### DATA SHOWN
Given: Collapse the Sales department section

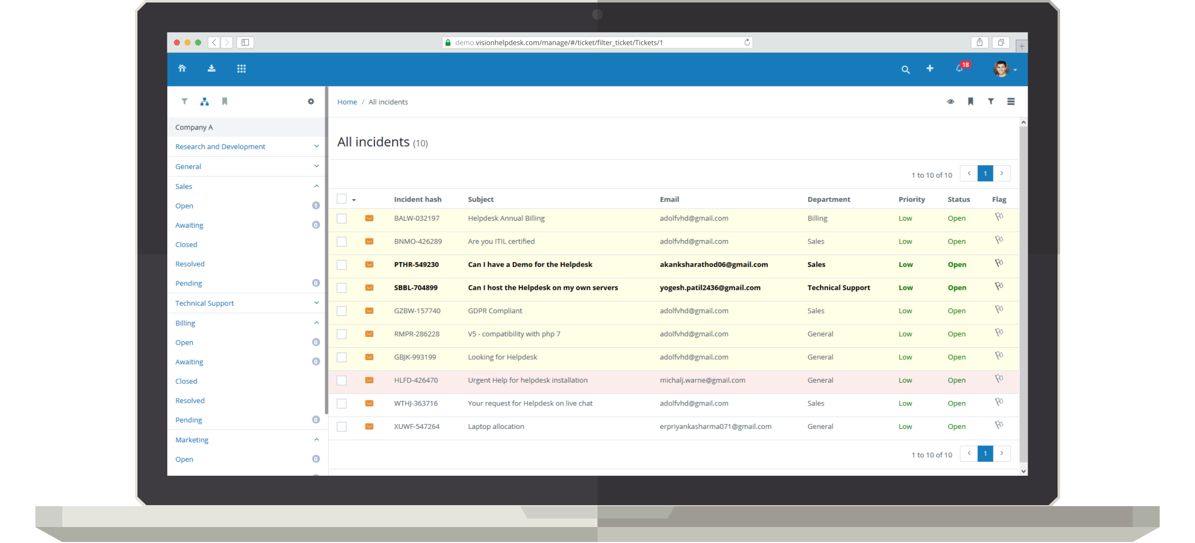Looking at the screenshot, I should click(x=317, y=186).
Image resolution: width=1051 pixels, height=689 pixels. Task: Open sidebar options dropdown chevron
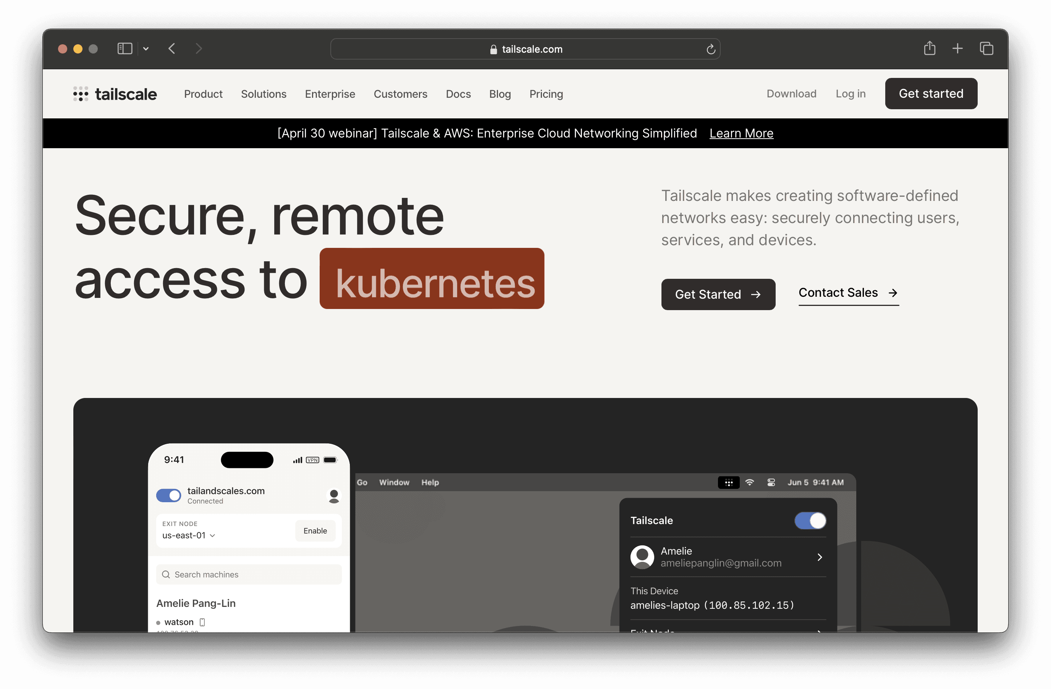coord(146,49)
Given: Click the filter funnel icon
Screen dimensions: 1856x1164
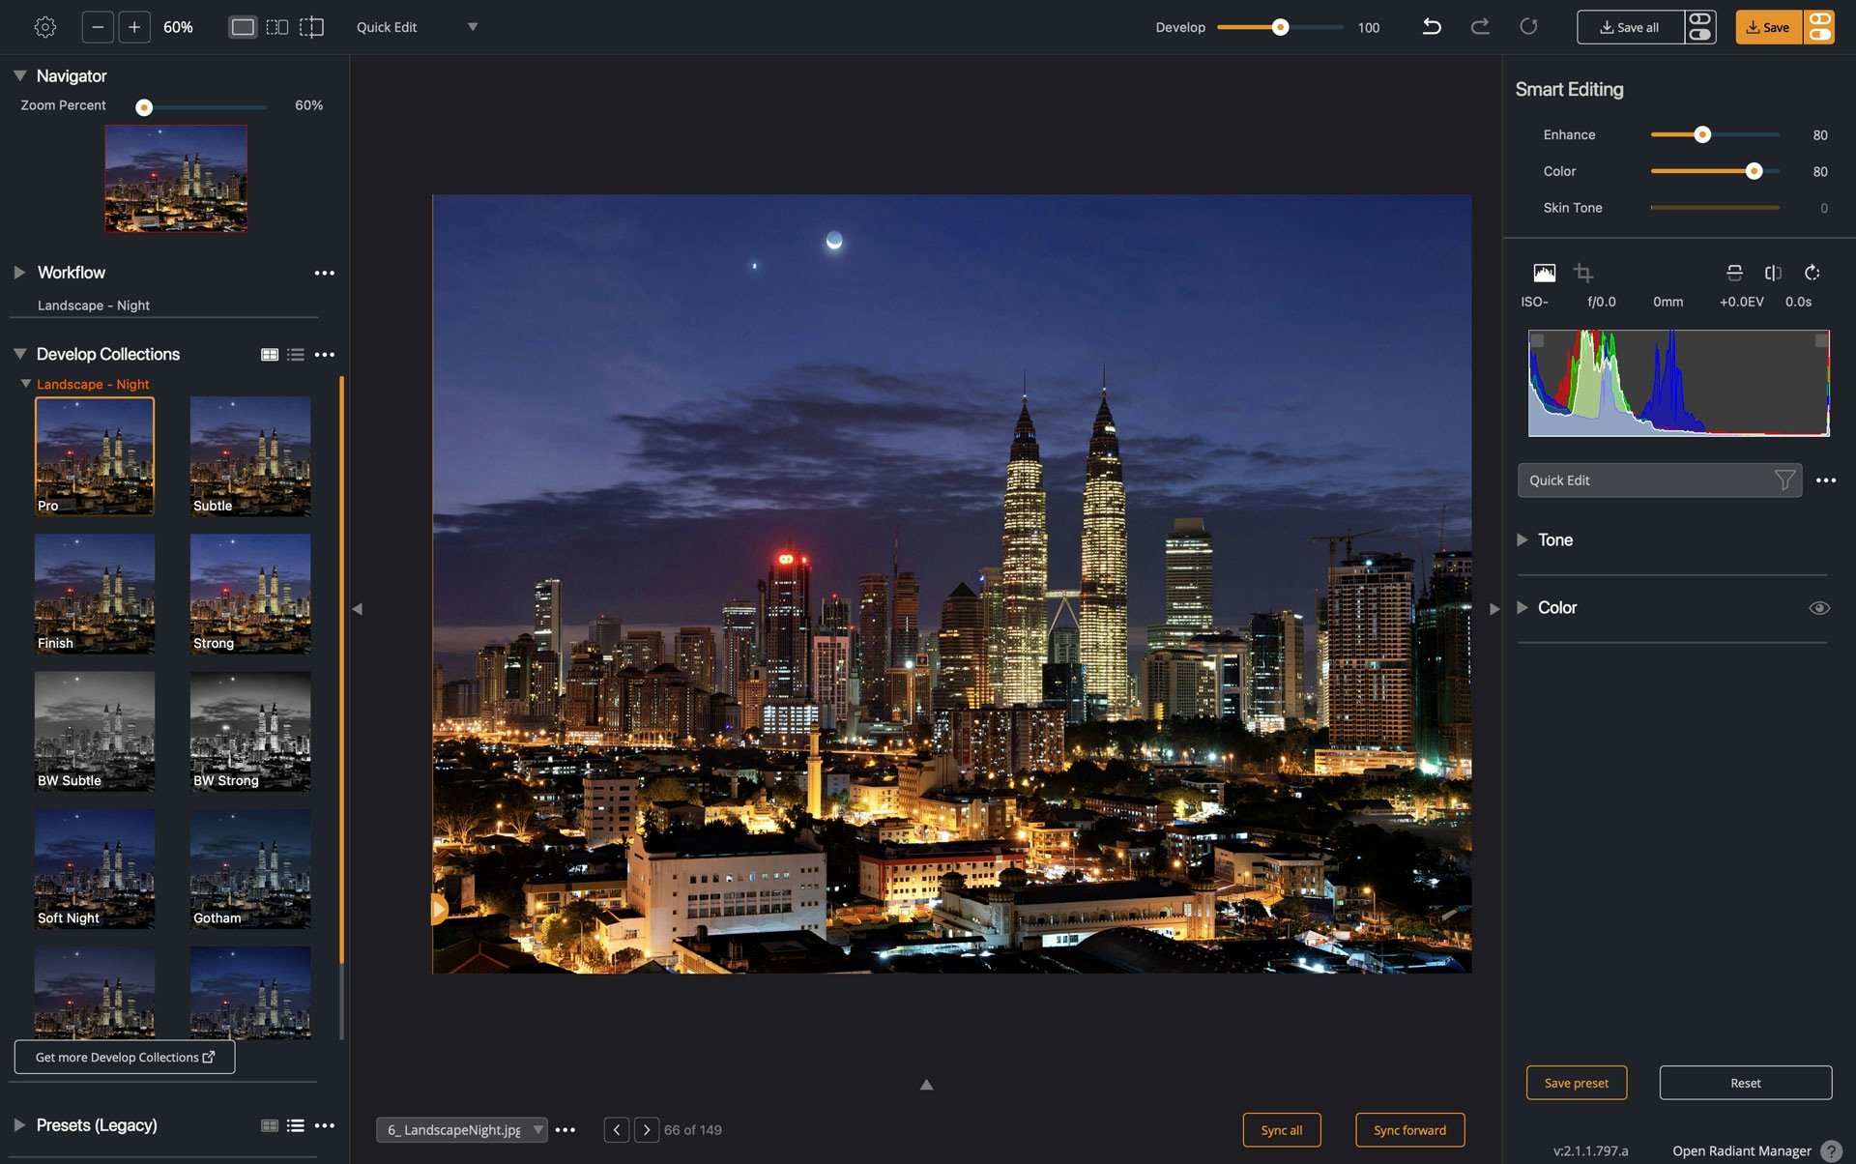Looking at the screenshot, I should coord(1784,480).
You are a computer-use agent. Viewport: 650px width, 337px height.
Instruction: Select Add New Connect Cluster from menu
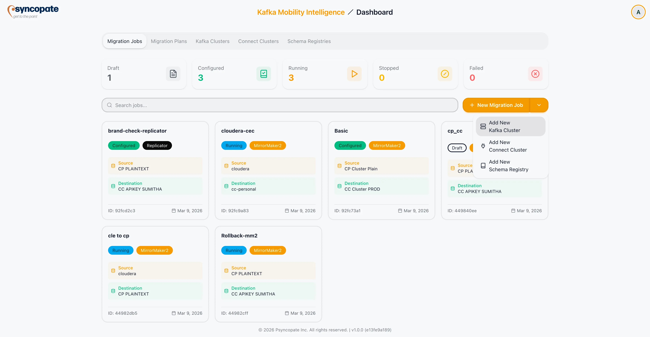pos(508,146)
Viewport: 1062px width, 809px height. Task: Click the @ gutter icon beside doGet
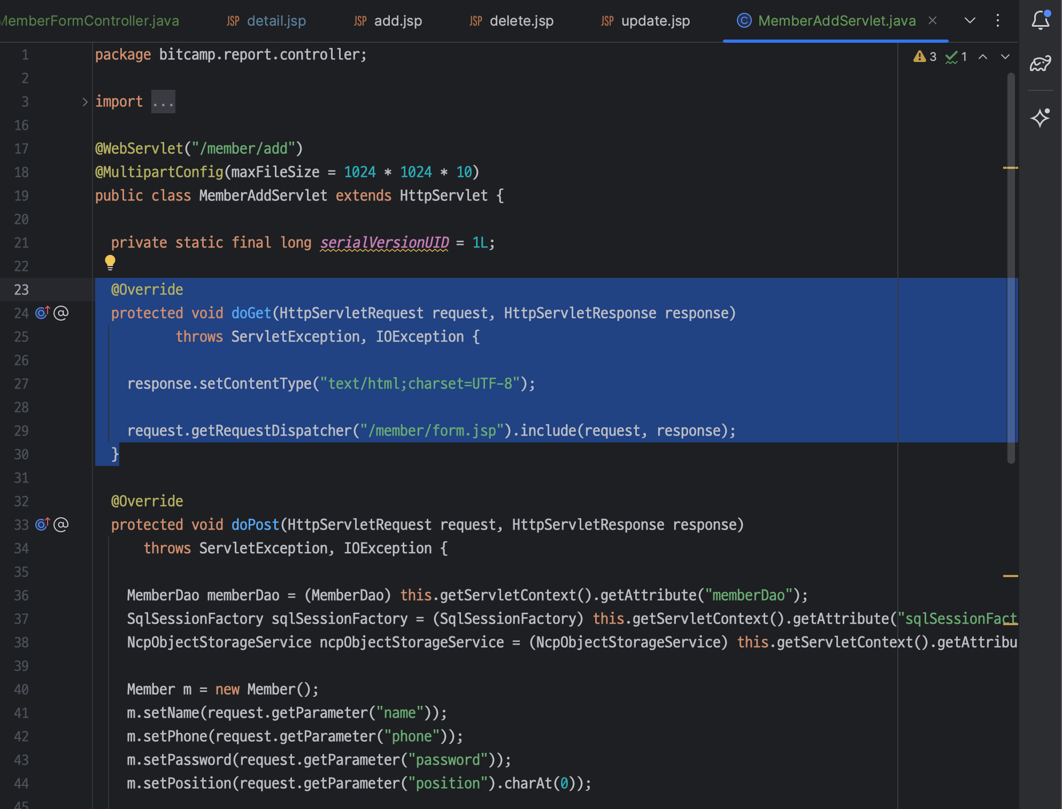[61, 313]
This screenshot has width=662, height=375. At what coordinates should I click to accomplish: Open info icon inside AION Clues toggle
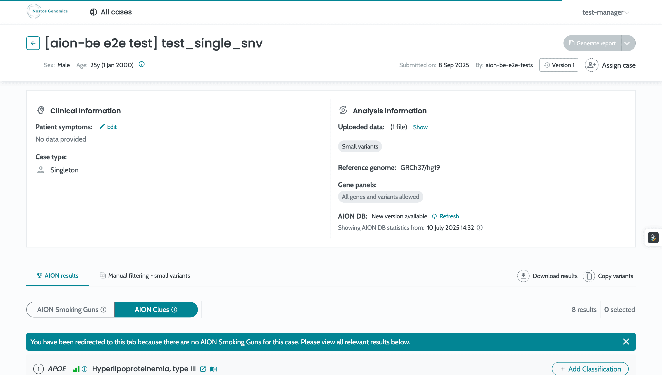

### TASK GOAL
Without the pictures, repeat the listing above exactly.

### TASK SOLUTION
Given: Collapse the Sales department section

Looking at the screenshot, I should click(x=317, y=186).
Image resolution: width=1051 pixels, height=689 pixels. Task: Open sidebar options dropdown chevron
coord(146,49)
Given: Click the filter funnel icon
Screen dimensions: 1856x1164
Looking at the screenshot, I should coord(1784,480).
You are a computer-use agent. Viewport: 650px width, 337px height.
Instruction: Select Add New Connect Cluster from menu
pos(508,146)
Viewport: 1062px width, 809px height. Task: Click the @ gutter icon beside doGet
[61, 313]
This screenshot has width=662, height=375. At what coordinates should I click to accomplish: Open info icon inside AION Clues toggle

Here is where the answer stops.